INFORMATION GIVEN:
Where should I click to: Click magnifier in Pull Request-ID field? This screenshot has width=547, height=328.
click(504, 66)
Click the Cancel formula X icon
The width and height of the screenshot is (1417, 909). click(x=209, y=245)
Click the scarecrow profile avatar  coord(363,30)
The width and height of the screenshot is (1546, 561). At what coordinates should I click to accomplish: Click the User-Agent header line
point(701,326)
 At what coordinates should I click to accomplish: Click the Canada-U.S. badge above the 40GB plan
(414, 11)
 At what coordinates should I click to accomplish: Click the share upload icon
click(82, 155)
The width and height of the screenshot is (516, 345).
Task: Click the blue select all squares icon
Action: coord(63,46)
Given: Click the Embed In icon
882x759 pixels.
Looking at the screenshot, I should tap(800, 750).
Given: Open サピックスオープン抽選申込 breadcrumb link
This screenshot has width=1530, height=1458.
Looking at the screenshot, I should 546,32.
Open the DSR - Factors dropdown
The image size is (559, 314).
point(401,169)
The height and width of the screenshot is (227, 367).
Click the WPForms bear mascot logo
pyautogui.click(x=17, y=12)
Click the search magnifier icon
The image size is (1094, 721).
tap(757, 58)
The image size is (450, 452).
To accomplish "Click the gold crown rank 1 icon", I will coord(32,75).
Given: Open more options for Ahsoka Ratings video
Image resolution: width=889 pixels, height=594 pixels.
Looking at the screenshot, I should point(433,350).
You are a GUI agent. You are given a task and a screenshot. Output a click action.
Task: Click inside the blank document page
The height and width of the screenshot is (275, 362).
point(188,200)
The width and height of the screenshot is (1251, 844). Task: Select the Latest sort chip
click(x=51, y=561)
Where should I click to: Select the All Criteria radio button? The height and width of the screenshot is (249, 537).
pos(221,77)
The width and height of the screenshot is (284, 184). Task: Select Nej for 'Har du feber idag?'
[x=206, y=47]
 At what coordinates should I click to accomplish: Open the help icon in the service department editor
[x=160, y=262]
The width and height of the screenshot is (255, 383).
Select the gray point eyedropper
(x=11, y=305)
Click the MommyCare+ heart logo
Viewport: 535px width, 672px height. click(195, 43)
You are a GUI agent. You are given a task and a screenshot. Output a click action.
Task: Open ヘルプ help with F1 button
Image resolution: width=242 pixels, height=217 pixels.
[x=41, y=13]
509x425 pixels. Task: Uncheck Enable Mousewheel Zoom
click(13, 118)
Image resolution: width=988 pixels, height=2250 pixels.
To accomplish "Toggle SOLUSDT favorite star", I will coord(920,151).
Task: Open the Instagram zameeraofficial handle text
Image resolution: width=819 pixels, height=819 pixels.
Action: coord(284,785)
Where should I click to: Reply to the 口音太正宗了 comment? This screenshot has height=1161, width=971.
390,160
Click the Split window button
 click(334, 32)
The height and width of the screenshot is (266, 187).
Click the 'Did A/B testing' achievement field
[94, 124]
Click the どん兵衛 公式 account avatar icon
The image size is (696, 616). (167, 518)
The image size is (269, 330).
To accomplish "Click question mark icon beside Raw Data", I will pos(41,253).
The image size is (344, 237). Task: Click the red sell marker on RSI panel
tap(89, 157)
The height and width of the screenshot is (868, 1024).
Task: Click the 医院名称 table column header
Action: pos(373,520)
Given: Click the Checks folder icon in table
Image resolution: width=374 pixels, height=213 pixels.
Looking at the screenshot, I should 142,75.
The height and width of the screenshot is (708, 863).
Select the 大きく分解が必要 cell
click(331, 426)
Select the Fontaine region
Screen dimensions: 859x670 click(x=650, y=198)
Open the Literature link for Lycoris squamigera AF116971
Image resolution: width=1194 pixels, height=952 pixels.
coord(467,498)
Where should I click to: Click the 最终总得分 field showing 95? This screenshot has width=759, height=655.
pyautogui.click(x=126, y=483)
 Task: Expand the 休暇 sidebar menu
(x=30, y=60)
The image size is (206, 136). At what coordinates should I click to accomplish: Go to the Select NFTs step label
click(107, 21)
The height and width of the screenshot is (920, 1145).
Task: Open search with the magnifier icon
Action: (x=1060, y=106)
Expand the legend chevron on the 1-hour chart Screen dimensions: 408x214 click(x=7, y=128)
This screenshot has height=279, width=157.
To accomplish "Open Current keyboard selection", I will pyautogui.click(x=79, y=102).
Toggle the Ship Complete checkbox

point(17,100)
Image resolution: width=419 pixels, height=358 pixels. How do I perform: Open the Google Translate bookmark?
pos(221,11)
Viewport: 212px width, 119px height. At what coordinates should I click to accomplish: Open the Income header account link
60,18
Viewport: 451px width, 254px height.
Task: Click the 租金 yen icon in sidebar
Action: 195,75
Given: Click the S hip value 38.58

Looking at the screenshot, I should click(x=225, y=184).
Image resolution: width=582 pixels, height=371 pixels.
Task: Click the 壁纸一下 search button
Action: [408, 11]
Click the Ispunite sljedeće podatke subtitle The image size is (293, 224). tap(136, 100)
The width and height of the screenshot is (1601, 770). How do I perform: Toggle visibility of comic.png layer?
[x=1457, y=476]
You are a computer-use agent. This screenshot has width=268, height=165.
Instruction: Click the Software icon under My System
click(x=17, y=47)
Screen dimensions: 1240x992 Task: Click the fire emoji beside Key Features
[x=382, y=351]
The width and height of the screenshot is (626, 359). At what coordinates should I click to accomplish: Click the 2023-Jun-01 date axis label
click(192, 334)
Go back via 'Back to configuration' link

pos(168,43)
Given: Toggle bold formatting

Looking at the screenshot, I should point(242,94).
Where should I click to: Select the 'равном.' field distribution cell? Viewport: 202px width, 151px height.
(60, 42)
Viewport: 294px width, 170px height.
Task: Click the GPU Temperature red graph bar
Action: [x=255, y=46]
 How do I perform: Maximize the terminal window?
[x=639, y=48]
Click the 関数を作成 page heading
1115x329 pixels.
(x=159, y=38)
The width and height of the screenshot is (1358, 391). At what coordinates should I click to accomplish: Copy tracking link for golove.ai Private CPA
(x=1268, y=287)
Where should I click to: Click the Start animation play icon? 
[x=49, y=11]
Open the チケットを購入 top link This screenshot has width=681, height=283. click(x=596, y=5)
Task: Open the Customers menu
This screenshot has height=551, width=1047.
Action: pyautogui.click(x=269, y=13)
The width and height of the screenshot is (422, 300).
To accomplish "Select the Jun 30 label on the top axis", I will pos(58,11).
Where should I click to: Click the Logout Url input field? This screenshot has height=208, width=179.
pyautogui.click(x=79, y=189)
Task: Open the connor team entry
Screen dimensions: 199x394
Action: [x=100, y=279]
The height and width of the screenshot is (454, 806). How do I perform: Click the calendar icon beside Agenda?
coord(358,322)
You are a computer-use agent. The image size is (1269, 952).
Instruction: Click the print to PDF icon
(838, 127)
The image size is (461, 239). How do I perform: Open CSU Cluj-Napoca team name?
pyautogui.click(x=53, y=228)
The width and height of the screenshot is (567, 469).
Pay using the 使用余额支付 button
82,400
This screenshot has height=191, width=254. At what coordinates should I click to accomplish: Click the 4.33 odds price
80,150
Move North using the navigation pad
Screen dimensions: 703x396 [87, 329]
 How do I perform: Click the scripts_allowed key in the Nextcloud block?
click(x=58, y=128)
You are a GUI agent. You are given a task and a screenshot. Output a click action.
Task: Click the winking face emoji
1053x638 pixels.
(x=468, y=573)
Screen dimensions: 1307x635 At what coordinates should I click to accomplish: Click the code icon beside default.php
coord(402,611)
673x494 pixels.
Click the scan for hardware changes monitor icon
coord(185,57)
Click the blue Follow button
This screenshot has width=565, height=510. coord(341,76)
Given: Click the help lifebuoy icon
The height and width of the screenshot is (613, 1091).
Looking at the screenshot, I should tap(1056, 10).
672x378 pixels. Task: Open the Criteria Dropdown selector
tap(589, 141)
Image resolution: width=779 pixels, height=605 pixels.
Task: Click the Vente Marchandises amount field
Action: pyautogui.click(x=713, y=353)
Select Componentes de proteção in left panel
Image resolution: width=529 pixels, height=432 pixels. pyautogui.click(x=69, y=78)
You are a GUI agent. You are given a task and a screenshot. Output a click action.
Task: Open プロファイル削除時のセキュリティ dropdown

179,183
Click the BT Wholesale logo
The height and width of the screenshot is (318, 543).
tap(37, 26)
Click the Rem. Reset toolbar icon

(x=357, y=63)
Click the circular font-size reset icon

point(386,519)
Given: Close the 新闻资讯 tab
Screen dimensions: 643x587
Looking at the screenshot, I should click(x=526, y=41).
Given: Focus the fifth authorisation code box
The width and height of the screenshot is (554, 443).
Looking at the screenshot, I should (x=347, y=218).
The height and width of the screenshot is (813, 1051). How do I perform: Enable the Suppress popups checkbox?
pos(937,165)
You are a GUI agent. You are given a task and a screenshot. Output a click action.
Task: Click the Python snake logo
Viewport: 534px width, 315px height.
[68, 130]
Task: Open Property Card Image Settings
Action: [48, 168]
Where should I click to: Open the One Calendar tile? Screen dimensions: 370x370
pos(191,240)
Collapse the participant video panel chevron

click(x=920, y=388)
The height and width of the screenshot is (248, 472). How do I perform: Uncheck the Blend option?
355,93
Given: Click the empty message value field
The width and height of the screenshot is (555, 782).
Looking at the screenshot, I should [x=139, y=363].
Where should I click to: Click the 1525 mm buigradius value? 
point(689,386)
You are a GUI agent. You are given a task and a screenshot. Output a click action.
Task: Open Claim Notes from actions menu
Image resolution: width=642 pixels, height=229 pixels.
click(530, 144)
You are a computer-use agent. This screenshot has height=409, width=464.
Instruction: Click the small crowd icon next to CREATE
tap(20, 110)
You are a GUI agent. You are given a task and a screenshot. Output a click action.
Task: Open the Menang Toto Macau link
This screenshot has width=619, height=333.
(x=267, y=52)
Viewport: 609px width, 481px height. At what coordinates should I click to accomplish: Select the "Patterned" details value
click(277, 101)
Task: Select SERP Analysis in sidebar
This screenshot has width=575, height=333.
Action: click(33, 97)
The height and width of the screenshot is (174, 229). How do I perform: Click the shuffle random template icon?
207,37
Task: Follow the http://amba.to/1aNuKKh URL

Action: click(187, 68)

WORK TO BE COMPLETED: Only the lines from the start of the data to the line holding "The height and width of the screenshot is (227, 367)." are wanted; return them exactly, both ends included.

EXPECTED ANSWER:
Where should I click to: Click magnifier in Pull Request-ID field? This screenshot has width=547, height=328.
click(504, 66)
Click the Cancel formula X icon
The width and height of the screenshot is (1417, 909). click(x=209, y=245)
Click the scarecrow profile avatar  coord(363,30)
The width and height of the screenshot is (1546, 561). At what coordinates should I click to accomplish: Click the User-Agent header line
point(701,326)
 At what coordinates should I click to accomplish: Click the Canada-U.S. badge above the 40GB plan
(414, 11)
 At what coordinates should I click to accomplish: Click the share upload icon
click(82, 155)
The width and height of the screenshot is (516, 345).
Task: Click the blue select all squares icon
Action: coord(63,46)
Given: Click the Embed In icon
882x759 pixels.
Looking at the screenshot, I should tap(800, 750).
Given: Open サピックスオープン抽選申込 breadcrumb link
This screenshot has width=1530, height=1458.
Looking at the screenshot, I should 546,32.
Open the DSR - Factors dropdown
The image size is (559, 314).
point(401,169)
The height and width of the screenshot is (227, 367).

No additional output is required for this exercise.